◆ Work required
Identify all lines below that hold "computer" and collect them.

◆ Supplied material

'''

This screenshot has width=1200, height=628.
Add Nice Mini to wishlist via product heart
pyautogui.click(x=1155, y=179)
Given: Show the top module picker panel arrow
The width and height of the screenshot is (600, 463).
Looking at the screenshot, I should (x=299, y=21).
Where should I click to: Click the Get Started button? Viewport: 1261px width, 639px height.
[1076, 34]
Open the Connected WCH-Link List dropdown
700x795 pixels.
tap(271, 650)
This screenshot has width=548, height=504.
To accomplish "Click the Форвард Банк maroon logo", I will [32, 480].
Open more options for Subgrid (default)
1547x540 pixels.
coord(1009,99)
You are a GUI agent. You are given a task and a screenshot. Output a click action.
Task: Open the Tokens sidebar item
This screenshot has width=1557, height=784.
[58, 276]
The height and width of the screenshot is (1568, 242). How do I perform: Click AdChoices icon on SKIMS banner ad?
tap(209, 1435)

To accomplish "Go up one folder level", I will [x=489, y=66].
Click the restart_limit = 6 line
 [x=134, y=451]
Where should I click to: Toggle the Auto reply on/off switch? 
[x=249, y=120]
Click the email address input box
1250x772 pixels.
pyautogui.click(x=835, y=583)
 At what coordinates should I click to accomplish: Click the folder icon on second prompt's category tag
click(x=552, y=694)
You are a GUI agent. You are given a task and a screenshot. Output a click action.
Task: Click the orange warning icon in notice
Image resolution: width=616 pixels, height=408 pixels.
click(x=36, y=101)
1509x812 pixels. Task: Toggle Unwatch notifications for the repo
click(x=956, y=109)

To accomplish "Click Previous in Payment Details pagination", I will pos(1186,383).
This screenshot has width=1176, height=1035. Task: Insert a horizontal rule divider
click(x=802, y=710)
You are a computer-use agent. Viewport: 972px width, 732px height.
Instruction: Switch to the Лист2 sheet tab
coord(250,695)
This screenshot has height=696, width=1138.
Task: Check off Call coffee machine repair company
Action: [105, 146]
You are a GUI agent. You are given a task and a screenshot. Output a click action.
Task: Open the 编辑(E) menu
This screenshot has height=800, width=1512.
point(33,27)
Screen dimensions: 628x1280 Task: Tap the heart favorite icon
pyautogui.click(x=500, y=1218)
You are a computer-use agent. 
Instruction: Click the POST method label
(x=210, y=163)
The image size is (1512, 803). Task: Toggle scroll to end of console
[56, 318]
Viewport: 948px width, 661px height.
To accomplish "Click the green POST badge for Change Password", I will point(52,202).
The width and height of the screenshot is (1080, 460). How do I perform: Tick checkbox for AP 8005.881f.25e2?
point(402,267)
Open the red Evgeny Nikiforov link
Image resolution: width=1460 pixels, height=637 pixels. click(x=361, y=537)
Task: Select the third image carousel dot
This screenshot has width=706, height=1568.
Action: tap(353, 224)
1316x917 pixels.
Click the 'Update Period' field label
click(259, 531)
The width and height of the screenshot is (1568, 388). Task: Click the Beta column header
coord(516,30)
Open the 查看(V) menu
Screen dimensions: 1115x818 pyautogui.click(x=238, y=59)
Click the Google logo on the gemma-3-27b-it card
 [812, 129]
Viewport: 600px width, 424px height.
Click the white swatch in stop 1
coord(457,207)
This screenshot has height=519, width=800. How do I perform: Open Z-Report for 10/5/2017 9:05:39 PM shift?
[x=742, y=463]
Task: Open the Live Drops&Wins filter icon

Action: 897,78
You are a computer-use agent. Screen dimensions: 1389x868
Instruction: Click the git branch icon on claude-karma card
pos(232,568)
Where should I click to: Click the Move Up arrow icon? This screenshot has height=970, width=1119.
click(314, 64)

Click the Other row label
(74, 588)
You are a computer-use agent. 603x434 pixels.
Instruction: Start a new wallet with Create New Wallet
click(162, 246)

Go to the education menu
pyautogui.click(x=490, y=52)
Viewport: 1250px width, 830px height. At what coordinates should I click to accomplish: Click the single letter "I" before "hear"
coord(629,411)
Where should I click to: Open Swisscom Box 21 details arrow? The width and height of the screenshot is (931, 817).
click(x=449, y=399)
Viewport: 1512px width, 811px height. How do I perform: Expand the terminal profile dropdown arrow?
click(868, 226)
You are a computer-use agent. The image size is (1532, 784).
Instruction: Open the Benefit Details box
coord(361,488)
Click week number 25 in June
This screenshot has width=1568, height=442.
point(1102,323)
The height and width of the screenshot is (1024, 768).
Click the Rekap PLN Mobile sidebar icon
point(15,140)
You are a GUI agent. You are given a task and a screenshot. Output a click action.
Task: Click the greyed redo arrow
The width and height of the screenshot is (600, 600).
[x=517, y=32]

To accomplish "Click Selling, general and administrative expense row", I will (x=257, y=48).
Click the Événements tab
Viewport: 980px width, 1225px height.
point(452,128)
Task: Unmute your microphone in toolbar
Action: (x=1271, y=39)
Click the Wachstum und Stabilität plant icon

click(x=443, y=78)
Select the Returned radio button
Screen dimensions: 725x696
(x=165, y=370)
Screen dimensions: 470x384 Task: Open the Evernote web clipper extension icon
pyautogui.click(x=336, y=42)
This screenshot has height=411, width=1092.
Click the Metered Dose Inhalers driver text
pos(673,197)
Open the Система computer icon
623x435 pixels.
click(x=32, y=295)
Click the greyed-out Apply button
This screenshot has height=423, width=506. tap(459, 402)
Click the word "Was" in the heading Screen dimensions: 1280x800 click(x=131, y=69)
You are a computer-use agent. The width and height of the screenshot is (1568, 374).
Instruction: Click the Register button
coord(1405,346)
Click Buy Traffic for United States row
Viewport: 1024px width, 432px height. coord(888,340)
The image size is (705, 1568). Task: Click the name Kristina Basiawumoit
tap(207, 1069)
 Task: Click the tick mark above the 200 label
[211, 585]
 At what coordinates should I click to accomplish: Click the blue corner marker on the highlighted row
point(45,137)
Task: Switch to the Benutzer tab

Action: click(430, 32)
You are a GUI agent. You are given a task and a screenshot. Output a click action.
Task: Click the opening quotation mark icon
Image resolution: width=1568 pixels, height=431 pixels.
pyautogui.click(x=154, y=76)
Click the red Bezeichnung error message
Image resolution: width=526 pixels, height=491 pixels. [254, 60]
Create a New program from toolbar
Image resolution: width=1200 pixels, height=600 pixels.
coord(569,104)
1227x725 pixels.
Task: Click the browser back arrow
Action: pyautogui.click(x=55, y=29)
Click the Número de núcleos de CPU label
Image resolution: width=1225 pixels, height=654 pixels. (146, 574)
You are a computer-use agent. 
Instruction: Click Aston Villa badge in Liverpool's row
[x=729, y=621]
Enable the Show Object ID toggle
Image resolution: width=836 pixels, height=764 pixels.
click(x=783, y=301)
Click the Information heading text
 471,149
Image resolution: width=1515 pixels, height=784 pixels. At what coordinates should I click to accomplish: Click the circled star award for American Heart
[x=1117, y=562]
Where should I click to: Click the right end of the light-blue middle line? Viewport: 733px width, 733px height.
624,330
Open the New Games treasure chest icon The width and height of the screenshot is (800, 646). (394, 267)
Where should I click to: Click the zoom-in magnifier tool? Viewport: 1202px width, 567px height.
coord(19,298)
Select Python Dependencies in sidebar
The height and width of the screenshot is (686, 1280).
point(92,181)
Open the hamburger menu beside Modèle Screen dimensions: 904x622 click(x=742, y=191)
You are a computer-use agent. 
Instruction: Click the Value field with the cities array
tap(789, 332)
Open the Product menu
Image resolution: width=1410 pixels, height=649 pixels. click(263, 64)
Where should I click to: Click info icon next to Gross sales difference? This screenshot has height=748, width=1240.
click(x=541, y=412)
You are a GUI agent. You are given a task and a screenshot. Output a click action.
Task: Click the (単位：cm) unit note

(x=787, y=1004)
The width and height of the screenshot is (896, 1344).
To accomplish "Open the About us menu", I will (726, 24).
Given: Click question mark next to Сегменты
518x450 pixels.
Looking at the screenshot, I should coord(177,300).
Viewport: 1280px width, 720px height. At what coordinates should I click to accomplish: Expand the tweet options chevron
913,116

'''

◆ Written solution
You are a computer-use agent. Viewport: 972px width, 732px height.
You are a computer-use agent. 
You are a computer-use agent. Screen dimensions: 1389x868
You are a computer-use agent. 603x434 pixels.
You are a computer-use agent. The image size is (1532, 784).
Open the Система computer icon
You are a computer-use agent. The width and height of the screenshot is (1568, 374).
You are a computer-use agent. 
You are a computer-use agent. 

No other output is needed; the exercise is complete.